If Meltdown is anywhere deficient, it would be perhaps in failing to emphasize enough how economic bubbles are Big Government's best friend. Inflationary booms allow the state to finance all sorts of conceits, from wars of imperial expansion to heedless public works projects, that would never be tolerated if the public were obliged to pay for them by direct taxation. But they also permit government to raise taxes to obscene levels, because the public, confident that the values of their real estate holdings and stock portfolios will rise indefinitely, have little objection to ponying up confiscatory sums of income and capital gains taxes. Why begrudge the state its pound of flesh as long as the good times continue to roll?
As a result, the decades corresponding to the bubble that is now bursting — the '80s and '90s — saw tax rates and revenues balloon to unexampled proportions. During that same time, the size, intrusiveness, and cost of government have reached levels that would dismay our grandparents, not to mention the founding generation. Yet the American public has been complacent because the gains in the stock market and housing prices have made (nearly) Everyman a paper millionaire. Public officials have been delighted at the windfalls, and have not scrupled to transform our once-limited federal government into the largest, most powerful, and most expensive superstate the world has ever seen. And all of this has come about courtesy of the Federal Reserve and the magic of monetary printing presses.
Now, of course, the bloom is off the rose, so to speak. Stock portfolios and asset values are shrinking like laundered wool, but tax rates, and the dimensions of the government they help to support, are unchanged.

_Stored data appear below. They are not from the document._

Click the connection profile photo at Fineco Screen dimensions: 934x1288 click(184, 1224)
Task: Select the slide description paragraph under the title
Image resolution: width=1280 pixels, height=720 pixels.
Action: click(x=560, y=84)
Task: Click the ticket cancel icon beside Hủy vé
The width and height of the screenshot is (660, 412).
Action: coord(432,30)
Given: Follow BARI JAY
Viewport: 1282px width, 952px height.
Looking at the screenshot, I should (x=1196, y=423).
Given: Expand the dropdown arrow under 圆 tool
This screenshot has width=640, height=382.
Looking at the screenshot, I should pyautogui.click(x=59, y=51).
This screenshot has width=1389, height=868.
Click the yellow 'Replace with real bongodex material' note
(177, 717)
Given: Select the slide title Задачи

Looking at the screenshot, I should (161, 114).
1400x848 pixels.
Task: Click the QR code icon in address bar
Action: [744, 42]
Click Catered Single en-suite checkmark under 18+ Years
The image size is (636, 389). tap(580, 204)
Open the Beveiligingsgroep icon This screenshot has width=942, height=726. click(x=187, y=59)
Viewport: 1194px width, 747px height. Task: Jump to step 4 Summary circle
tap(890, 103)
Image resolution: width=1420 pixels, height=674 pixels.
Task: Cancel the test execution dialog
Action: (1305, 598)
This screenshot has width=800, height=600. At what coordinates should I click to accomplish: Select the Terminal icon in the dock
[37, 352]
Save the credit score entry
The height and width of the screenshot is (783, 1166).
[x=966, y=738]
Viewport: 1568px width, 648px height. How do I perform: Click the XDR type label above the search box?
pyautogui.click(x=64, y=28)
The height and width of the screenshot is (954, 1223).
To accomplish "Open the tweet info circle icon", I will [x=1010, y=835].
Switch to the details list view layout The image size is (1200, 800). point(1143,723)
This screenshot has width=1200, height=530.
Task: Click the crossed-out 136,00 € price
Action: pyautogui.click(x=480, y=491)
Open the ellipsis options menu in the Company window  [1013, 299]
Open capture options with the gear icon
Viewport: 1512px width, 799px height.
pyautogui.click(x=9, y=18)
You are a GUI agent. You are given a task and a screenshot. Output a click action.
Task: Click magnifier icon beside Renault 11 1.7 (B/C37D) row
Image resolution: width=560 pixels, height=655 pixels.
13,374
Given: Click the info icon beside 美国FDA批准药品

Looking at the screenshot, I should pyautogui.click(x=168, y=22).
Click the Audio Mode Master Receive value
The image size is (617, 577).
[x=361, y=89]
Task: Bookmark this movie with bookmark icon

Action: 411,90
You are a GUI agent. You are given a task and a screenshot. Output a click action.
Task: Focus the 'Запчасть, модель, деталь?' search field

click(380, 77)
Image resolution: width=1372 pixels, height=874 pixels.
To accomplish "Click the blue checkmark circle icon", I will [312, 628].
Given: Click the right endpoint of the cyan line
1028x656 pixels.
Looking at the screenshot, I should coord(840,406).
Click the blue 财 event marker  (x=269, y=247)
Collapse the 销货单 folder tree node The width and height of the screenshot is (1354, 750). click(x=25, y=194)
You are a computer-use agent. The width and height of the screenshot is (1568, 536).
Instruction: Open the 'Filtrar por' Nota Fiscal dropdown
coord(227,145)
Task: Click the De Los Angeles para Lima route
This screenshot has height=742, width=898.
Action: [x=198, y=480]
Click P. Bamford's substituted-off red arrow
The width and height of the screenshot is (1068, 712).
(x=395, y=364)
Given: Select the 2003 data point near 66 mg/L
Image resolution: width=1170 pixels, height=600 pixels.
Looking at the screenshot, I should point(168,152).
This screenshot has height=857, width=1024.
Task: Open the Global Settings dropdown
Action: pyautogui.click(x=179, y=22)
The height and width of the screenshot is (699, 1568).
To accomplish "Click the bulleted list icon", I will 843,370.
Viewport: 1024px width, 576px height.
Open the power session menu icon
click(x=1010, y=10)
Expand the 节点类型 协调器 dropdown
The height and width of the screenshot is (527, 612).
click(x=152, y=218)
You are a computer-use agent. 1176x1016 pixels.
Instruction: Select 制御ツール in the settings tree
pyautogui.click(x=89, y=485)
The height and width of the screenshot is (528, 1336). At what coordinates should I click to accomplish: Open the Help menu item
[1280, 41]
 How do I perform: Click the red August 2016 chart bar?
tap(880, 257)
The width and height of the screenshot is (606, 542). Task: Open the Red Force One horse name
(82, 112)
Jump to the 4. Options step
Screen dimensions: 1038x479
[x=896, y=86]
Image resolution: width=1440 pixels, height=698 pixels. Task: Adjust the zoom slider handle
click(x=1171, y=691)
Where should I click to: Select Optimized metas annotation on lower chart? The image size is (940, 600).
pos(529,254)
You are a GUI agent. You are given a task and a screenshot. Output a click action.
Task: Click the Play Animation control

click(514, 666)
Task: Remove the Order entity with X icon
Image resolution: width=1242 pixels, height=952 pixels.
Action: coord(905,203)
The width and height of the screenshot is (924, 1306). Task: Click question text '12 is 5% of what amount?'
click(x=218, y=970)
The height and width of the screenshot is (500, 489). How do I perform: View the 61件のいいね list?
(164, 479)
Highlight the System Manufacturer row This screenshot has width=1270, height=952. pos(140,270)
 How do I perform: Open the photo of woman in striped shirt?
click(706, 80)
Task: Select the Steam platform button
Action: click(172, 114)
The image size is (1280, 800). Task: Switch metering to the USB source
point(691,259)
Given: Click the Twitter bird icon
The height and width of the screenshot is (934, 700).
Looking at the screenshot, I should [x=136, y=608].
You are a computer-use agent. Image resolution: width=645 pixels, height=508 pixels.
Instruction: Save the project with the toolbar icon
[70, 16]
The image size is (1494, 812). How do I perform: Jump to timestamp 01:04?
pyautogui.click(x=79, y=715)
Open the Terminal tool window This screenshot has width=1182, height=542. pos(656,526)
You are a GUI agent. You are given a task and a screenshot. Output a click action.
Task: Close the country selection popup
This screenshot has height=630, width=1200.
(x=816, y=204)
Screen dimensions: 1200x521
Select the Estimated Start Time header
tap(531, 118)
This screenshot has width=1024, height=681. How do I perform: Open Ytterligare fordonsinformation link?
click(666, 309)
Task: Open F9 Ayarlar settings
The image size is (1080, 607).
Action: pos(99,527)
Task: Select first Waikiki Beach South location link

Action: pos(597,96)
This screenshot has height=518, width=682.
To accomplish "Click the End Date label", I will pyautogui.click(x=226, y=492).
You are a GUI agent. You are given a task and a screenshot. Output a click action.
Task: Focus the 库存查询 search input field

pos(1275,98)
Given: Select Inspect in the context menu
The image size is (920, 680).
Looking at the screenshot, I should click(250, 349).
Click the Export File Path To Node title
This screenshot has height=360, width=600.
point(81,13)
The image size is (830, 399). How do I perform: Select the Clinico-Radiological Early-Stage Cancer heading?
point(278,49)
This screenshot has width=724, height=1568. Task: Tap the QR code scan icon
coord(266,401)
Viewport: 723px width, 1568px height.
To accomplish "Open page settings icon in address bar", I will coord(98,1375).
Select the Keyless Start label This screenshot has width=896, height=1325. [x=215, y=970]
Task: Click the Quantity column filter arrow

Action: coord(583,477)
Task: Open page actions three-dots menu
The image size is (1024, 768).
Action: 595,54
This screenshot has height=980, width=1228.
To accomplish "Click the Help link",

This may be the reason Meltdown is so popular. The economic bust is forcing people to take an interest in economics and to seek to understand the forces that are reshaping our lives and lifestyles. If the crisis grinds on much longer (and it will), the thing that the Ben Bernankes and the Timothy Geithners of the world fear most may come to pass: the Federal Reserve System, in all its unalloyed villainy, may finally be exposed to the general public and abolished by popular demand. For those who want to stay ahead of the public's learning curve, however, Meltdown is indispensable, educational, and entertaining reading.